(Part of a data file)

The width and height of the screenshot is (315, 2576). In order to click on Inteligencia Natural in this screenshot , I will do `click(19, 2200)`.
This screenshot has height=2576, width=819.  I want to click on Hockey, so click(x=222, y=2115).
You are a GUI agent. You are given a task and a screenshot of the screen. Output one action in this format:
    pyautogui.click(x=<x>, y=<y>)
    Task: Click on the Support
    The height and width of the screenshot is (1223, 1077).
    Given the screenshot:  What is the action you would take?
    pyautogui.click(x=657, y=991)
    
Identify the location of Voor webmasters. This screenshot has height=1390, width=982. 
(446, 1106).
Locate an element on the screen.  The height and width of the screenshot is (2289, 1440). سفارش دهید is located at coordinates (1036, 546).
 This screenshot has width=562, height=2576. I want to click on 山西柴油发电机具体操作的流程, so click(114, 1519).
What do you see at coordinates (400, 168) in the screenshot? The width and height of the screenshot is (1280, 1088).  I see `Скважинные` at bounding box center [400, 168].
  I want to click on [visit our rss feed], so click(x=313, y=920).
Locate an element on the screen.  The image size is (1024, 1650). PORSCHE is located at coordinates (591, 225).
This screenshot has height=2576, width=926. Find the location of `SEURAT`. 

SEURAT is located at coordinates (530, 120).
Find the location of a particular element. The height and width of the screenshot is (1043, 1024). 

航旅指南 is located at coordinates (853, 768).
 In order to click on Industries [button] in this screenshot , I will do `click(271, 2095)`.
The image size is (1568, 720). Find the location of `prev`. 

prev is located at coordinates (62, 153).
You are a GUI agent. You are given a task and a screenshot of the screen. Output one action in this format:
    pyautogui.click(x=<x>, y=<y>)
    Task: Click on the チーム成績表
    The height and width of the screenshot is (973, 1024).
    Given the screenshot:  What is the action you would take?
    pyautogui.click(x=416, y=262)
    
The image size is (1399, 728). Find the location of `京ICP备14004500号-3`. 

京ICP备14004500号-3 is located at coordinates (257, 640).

TASK STATEMENT: Copy out every record above word for word, keeping each one's characters and line breaks unchanged.

EXERCISE RESPONSE:
The width and height of the screenshot is (315, 2576). In order to click on Inteligencia Natural in this screenshot , I will do `click(19, 2200)`.
This screenshot has height=2576, width=819.  I want to click on Hockey, so click(x=222, y=2115).
You are a GUI agent. You are given a task and a screenshot of the screen. Output one action in this format:
    pyautogui.click(x=<x>, y=<y>)
    Task: Click on the Support
    The height and width of the screenshot is (1223, 1077).
    Given the screenshot:  What is the action you would take?
    pyautogui.click(x=657, y=991)
    
Identify the location of Voor webmasters. This screenshot has height=1390, width=982. 
(446, 1106).
Locate an element on the screen.  The height and width of the screenshot is (2289, 1440). سفارش دهید is located at coordinates (1036, 546).
 This screenshot has width=562, height=2576. I want to click on 山西柴油发电机具体操作的流程, so click(114, 1519).
What do you see at coordinates (400, 168) in the screenshot? The width and height of the screenshot is (1280, 1088).  I see `Скважинные` at bounding box center [400, 168].
  I want to click on [visit our rss feed], so click(x=313, y=920).
Locate an element on the screen.  The image size is (1024, 1650). PORSCHE is located at coordinates (591, 225).
This screenshot has height=2576, width=926. Find the location of `SEURAT`. 

SEURAT is located at coordinates (530, 120).
Find the location of a particular element. The height and width of the screenshot is (1043, 1024). 

航旅指南 is located at coordinates (853, 768).
 In order to click on Industries [button] in this screenshot , I will do `click(271, 2095)`.
The image size is (1568, 720). Find the location of `prev`. 

prev is located at coordinates (62, 153).
You are a GUI agent. You are given a task and a screenshot of the screen. Output one action in this format:
    pyautogui.click(x=<x>, y=<y>)
    Task: Click on the チーム成績表
    The height and width of the screenshot is (973, 1024).
    Given the screenshot:  What is the action you would take?
    pyautogui.click(x=416, y=262)
    
The image size is (1399, 728). Find the location of `京ICP备14004500号-3`. 

京ICP备14004500号-3 is located at coordinates (257, 640).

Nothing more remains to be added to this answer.